Duel au but volant

Sergi López-Egea

17/05/2021 à 18:53 CEST

À Jésus Montoya ils lui ont ordonné dans la Vuelta a España en 1992, où il était deuxième, de devenir accro et de ne pas quitter les yeux Tony Rominger, vainqueur final à Madrid. Et tant était le marquage, comme si c’était la défense la plus forte qui ne lâche pas l’attaquant, qu’une fois le cycliste suisse s’est arrêté pour uriner et Montoya Il s’arrêta à ses côtés provoquant une dispute entre les deux des plus surréalistes.

Aujourd’hui, les choses ont changé. Aujourd’hui aucun détail n’est manqué dans les courses, dont les étapes, comme celle d’hier de seulement 139 kilomètres, sont soigneusement étudiées: le road book fourni par l’organisation, les cartes, les vidéos YouTube, et les auxiliaires dans les voitures de l’équipe qui scannent le terrain et rapportent tout incident. Ou comment est l’objectif de vol à prix réduit; aujourd’hui, dans une ville appelée Campello sui Clitunno, à 19 kilomètres de l’arrivée.

Et ce marquage, ce duel, aussi réel que le Giro célébrant son premier jour de repos demain, entre Egan bernal (‘maillot rose’) et Remco EvenepoeLui, le principal aspirant au vêtement noble, devait vivre dans sa splendeur maximale sous une bannière qui donnait 3,2 et 1 seconde de bonus aux trois cyclistes qui passaient dans les premières positions.

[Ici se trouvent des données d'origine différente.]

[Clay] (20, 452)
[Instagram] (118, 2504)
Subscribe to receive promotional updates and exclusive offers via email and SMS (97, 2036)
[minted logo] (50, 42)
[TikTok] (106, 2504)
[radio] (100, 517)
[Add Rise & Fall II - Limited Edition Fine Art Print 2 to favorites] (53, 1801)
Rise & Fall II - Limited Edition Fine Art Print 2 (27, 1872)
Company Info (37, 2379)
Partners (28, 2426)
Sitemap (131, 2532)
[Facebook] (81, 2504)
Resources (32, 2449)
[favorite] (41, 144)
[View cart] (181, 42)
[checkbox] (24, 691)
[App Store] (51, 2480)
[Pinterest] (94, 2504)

Ce Giro est vécu intensément, comme s’il s’agissait d’une guérilla, entre les tranchées. Il faut avancer mètre par mètre, seconde par seconde, car tout temps gagné peut être récompensé par la victoire finale. Vous devez juste vous rappeler que l’année dernière, les deux premiers du général (Tao Geoghegan Hart Oui Jai hindley) est arrivé à égalité pour le dernier contre-la-montre, dans les rues de Milan.

Il y a un an, il y avait beaucoup de montagnes, peut-être un peu moins qu’aujourd’hui, mais suffisamment de territoire pour éviter ce qui jusqu’alors n’avait jamais été vu; deux cyclistes ex aequo en tête du classement général en l’absence d’étape pour la décision finale.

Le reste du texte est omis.